What you should notice
Almost all of it. The specific class names and arguments may change, but the method does not: name the task and the model shape, use the ecosystem rather than reinventing it, curate your data, evaluate honestly, debug calmly, and ship. New techniques (like reasoning today) slot into that same loop. The track taught a durable working method with transformers as the worked example, so a new frontier is something you pick up, not start over from.
Flashcards
Section titled “Flashcards”Nine cards. Click any card to reveal the answer. Use the Print flashcards button to lay the set out one card per page for offline review.

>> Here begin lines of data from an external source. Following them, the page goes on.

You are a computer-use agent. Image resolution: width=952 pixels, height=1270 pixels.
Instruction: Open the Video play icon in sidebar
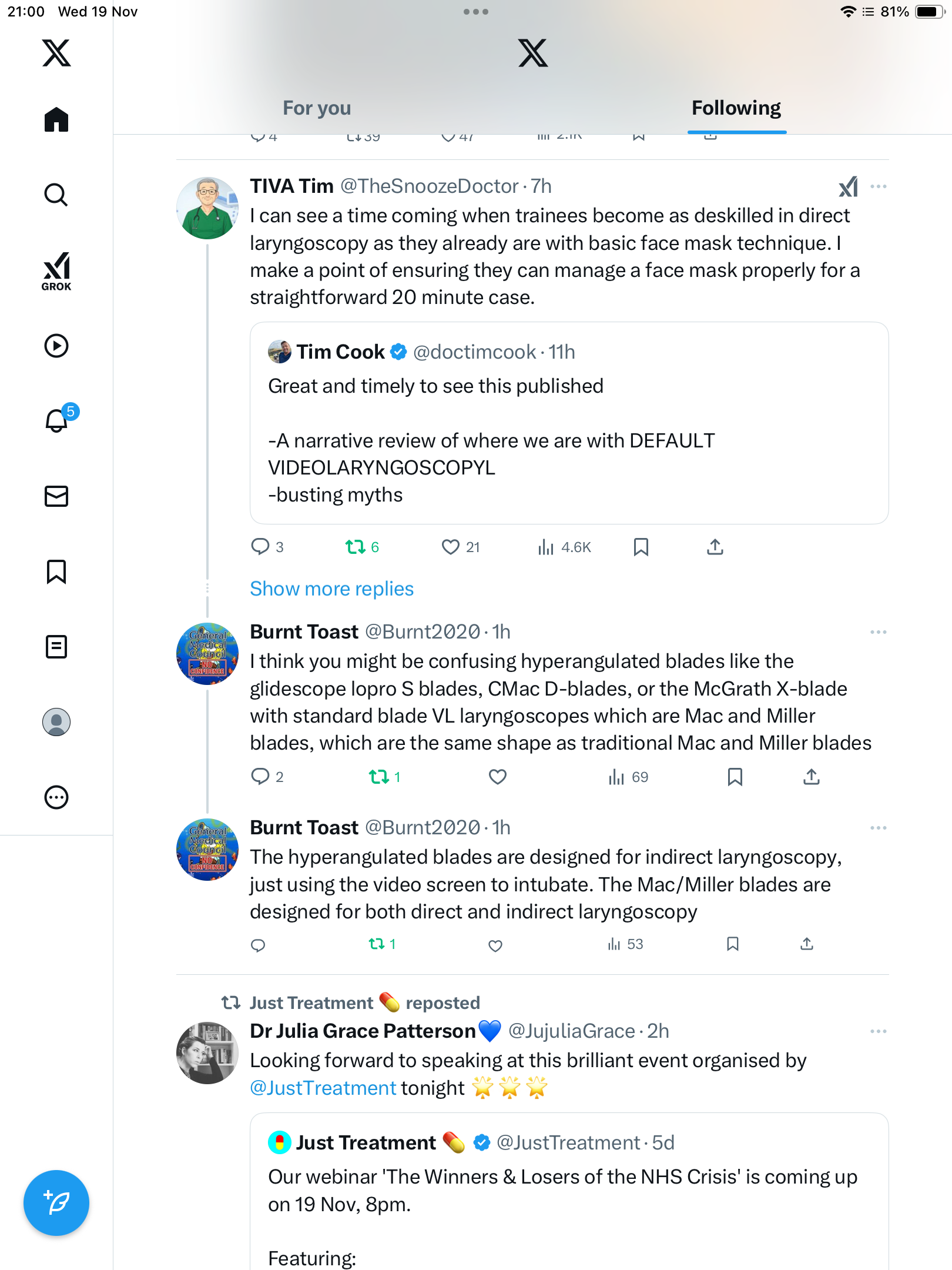click(56, 346)
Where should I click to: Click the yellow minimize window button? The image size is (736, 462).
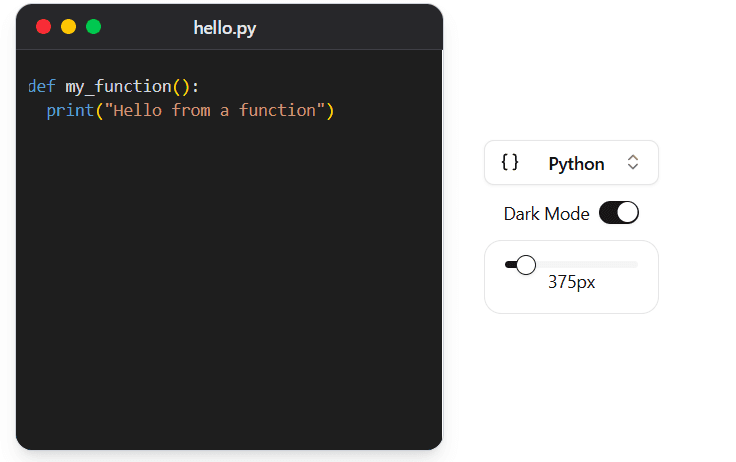[x=69, y=27]
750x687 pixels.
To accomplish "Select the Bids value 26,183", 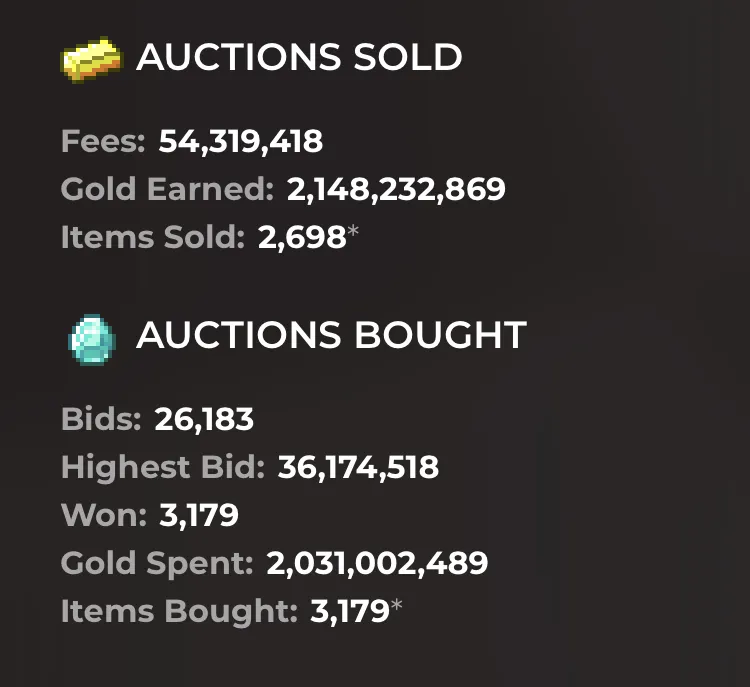I will coord(204,420).
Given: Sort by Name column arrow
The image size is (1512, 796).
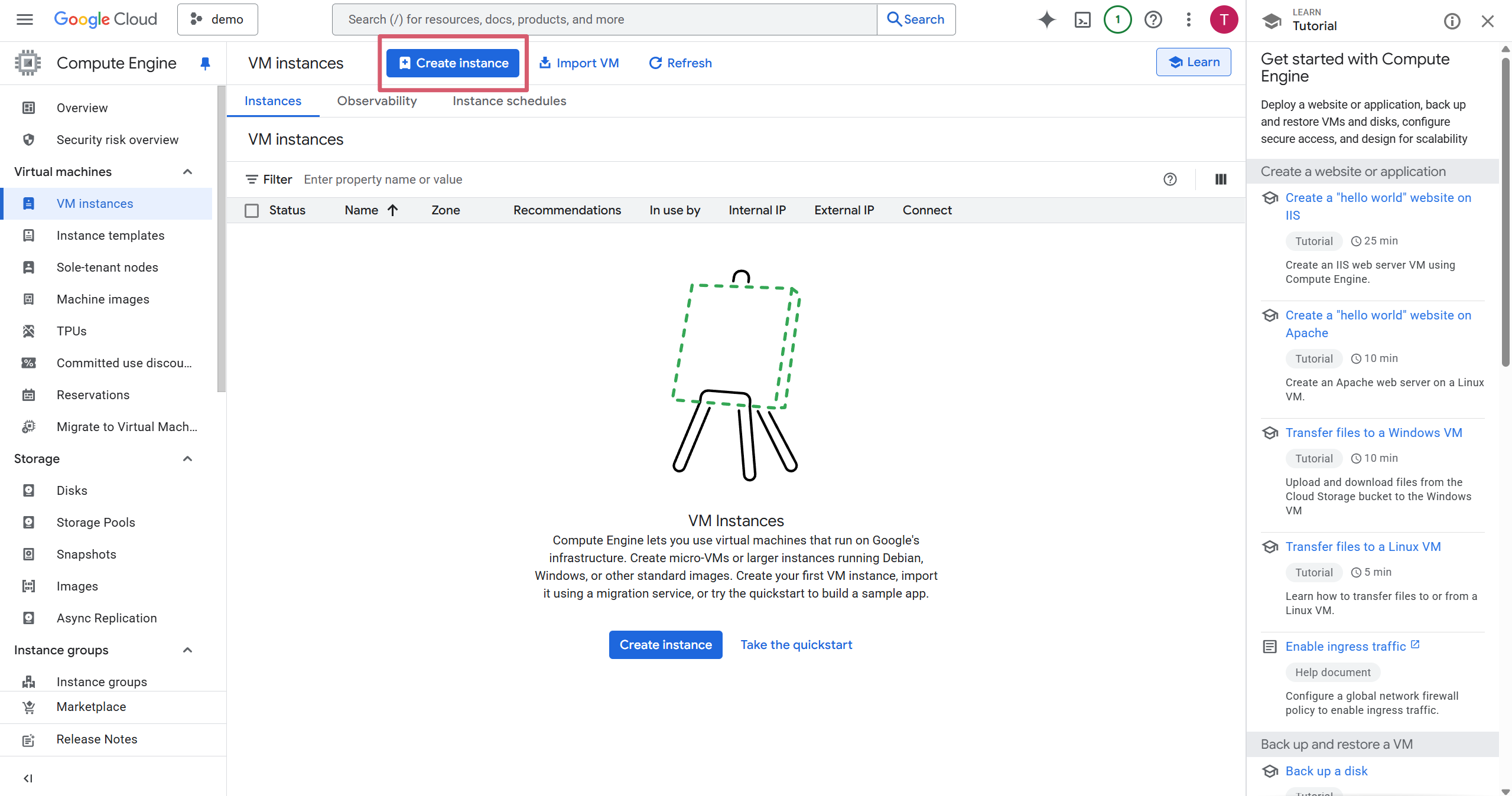Looking at the screenshot, I should click(392, 210).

Q. What do reasoning models add over ordinary LLMs?
They generate an explicit chain of thinking before the answer, kept structurally separate from it. The steps improve the answer on multi-step problems (math, logic), where a one-shot answer is often wrong.
Q. How does RL training differ from SFT?
SFT teaches by imitation (copy good responses). RL rewards the model when its reasoning reaches a correct result, so it learns to think its way there rather than copy. Imitation: ‘respond like these’; RL: ‘reason to the right answer’.
Q. What are DeepSeek R1, Open R1, and GRPO?
DeepSeek R1 demonstrated reasoning-via-RL at scale. Open R1 is the Hugging Face community open reproduction. GRPO is the RL training method, available in TRL (the same library as SFTTrainer).
Q. How does the training pipeline extend with reasoning?
Pretrain (learn language) to SFT (follow instructions) to RL (learn to reason). The reasoning stage runs on top of an instruction-tuned model, via the same TRL ecosystem used for SFT.
Q. What does Open R1 show about the open ecosystem?
When a capability appears first in a closed frontier model, the open community often reproduces it in the open (public code, weights, data). The HF ecosystem is the open counterweight; reasoning is the newest capability entering it.
Q. Why is the applied loop model-agnostic?
Name the task and shape, pick/fine-tune a model, curate data, debug, ship, the same loop works on a 2018 BERT classifier and a 2025 reasoning model. Only the specific model and technique change.
Q. What is the track's most durable lesson?
The working method outlasts the frontier. Specific models and techniques go stale; choosing the right shape, using the ecosystem, curating data, evaluating honestly, debugging, and shipping do not.
Q. Name the ecosystem pieces this track covered.
Hub (models/datasets), transformers (run), datasets + tokenizers (feed), Trainer/TRL (train), PEFT/LoRA (affordably), Gradio/Spaces (ship), Argilla (curate data).
Q. What is the one-line through-line of the whole track?
Tokens in, tokens out, attention in the middle (lesson 1) still holds at the reasoning frontier; you can now use, adapt, curate for, ship, and reason about the whole open ecosystem.